The varied ways the other goals came reveal the blueprint for Nashville 2.0 that has made them successful this season. Head coach B.J. Callaghan shows his Philly roots in an aggressive 4-2-2-2 build, including deep runs and wing progressions, but also some of his time under Berhalter with trademark USMNT patterns, perhaps best exemplified by Eddy Tagseth’s big diagonal in behind to Daniel Lovitz, stretching Houston and opening up space for Sam Surridge’s clever finish on the winner.

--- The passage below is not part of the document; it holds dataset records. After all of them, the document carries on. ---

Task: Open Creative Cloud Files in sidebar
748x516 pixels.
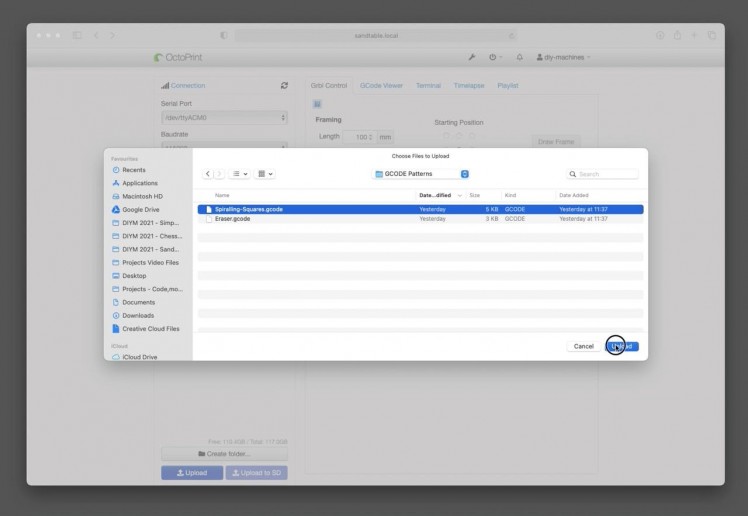Action: pyautogui.click(x=150, y=328)
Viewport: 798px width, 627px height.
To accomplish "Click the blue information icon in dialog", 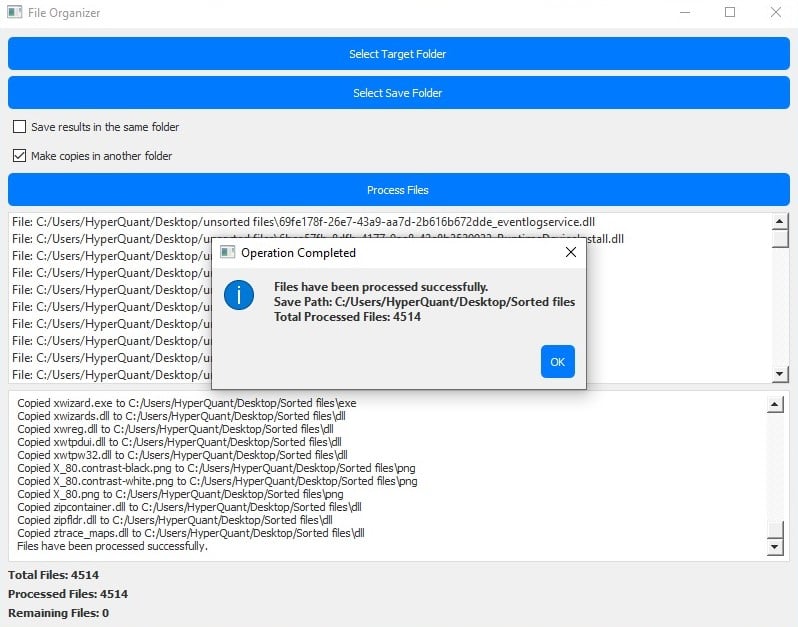I will pyautogui.click(x=239, y=295).
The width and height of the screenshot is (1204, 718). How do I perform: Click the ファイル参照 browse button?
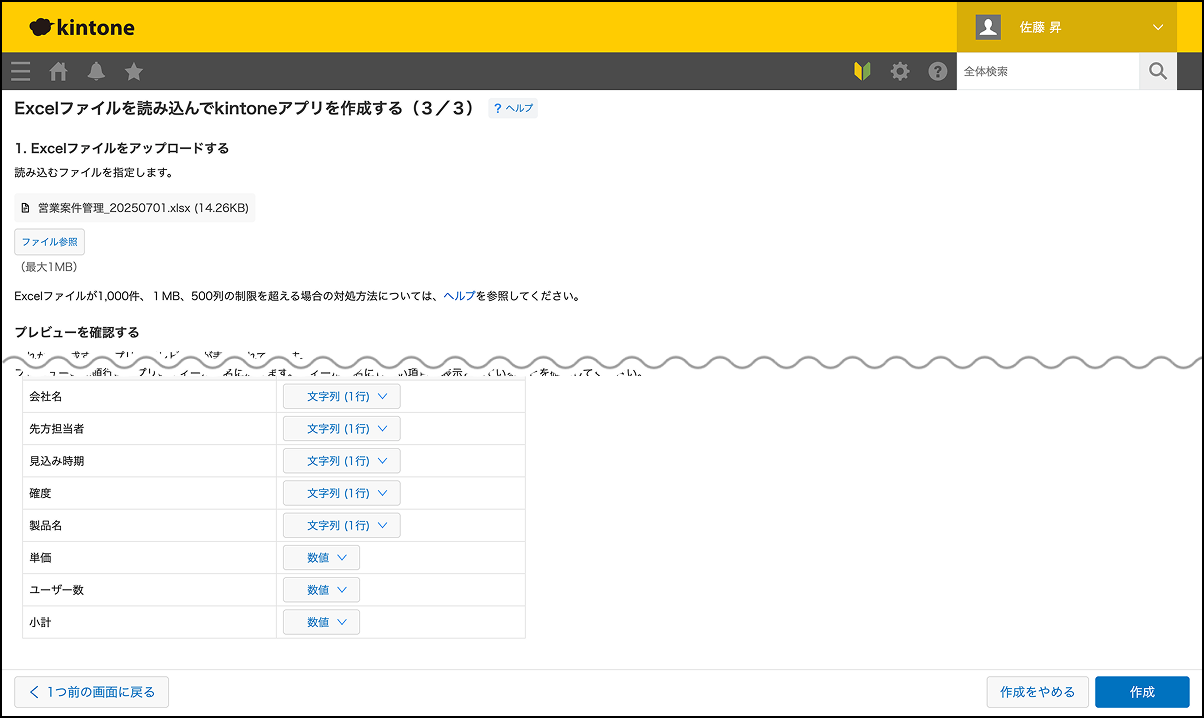point(49,242)
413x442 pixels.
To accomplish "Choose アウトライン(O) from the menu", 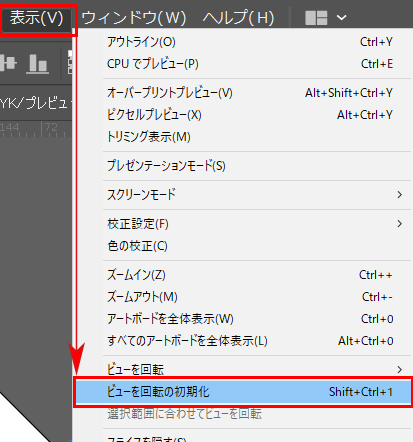I will [x=257, y=42].
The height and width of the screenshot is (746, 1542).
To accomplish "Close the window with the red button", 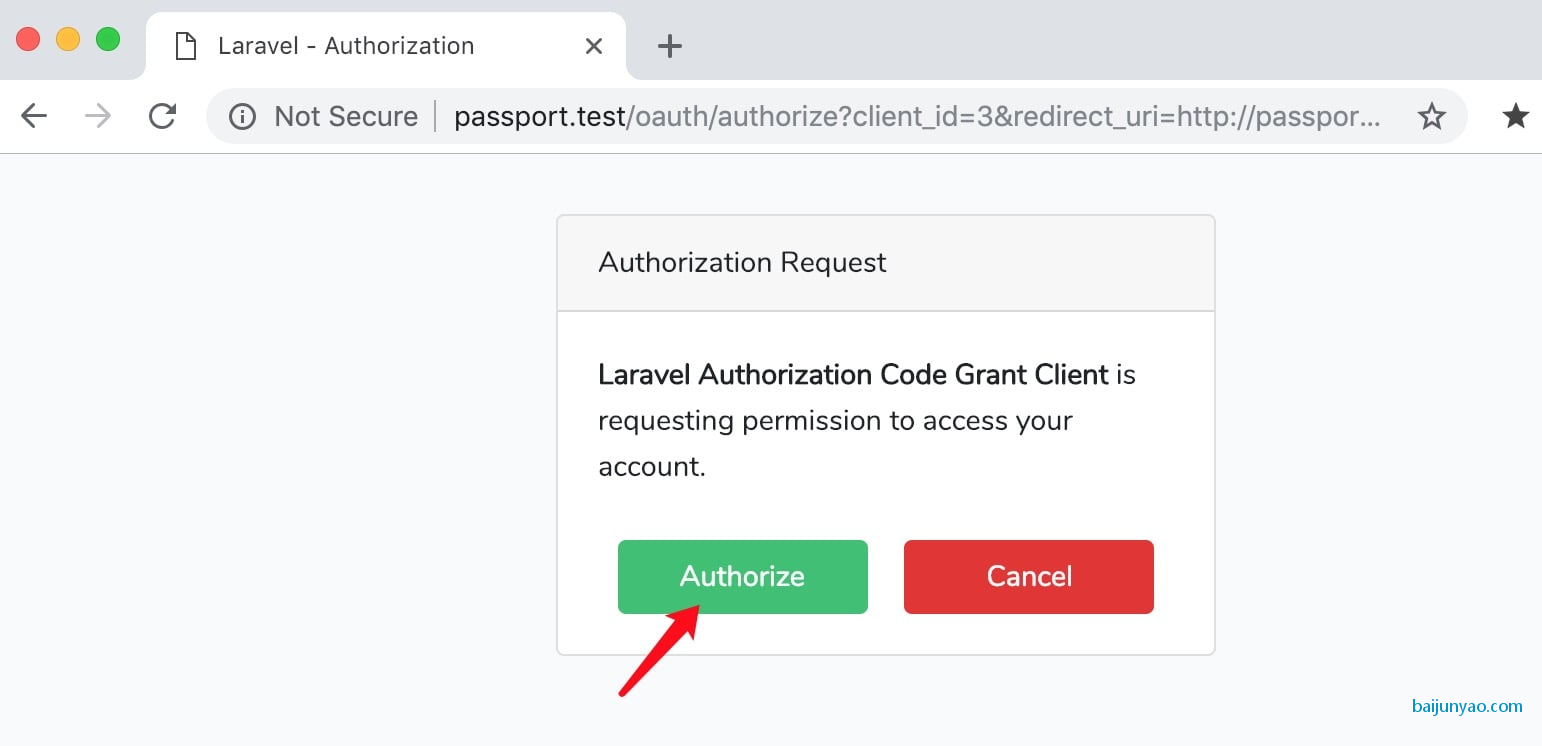I will tap(28, 39).
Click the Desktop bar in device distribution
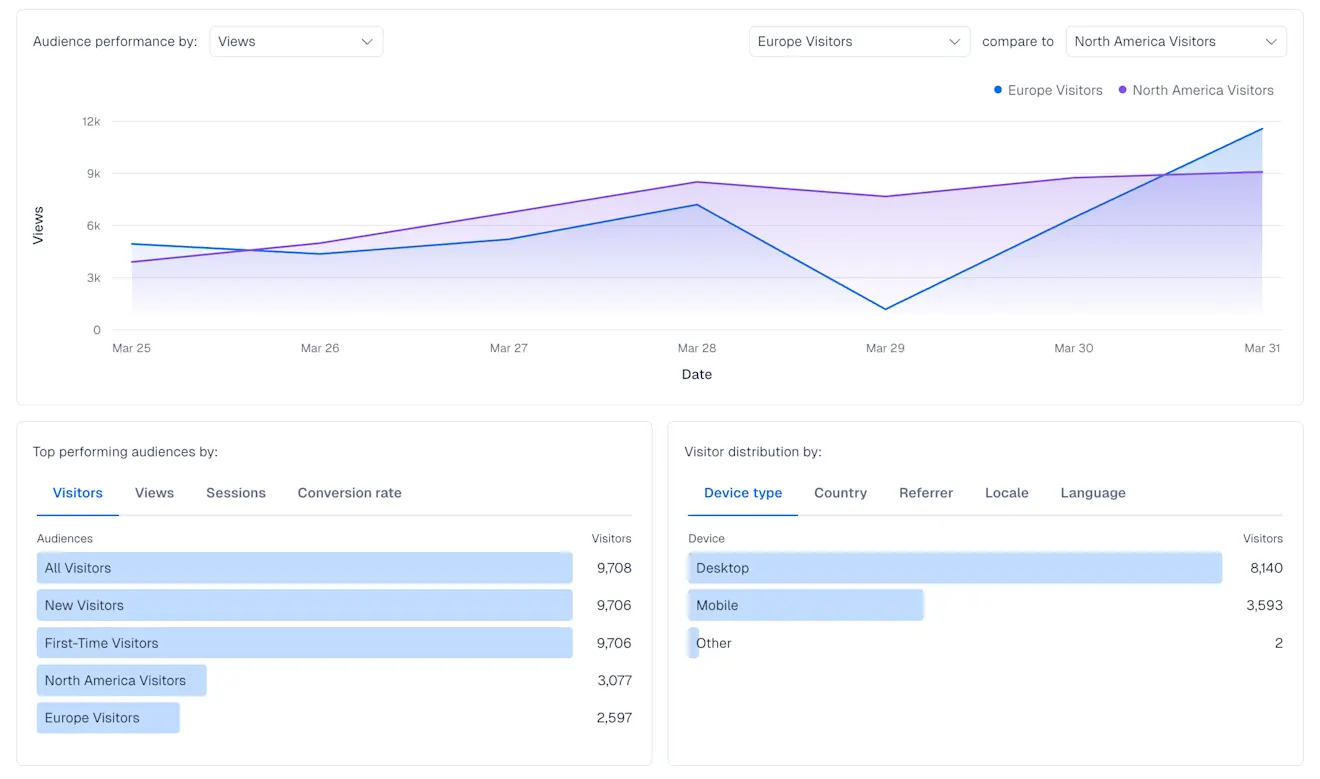The height and width of the screenshot is (779, 1320). 954,567

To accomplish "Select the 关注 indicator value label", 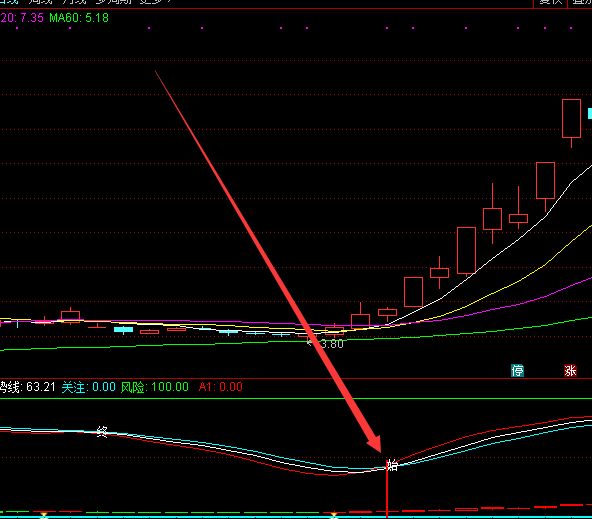I will (x=89, y=387).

And while Nashville’s one win and six losses out of their previous seven might feel like they were trending in the wrong direction, 50 minutes was all it took to make it two in eight, and to get both attacking DPs goals and some rest (Walker Zimmerman also made a late appearance after missing the last two outings) ahead of maybe the biggest match in club history this Wednesday in Austin for the US Open Cup final.
2. Charlotte got an early goal from Wilfried Zaha, then took an early red from Adilson Malanda and proceeded to get crushed 4-1 at home by CF Montréal.
They’ve now followed up a historic nine-game winning streak with a two-game losing streak, and need real help to sneak into the East’s top four.
1. Finally, as mentioned above, LAFC appear to be on a different level right now. One more goal for Denis Bouanga and another brace for Son Heung-Min made it a 3-0 final in St. Louis, and made it 17 goals between the two of them – the last 17 LAFC have scored – over the past month. It’s absurd.
The note of caution I’ll sound: Since Son arrived, the only truly good team the Black & Gold have faced is San Diego. They lost that one 2-1, and their remaining schedule is Charmin soft.
So we won’t really have any data on how they stack up against the best in the conference until we see it happen in the playoffs. But it's fair to say expectations will be really, really high. And so far, that's more than justified.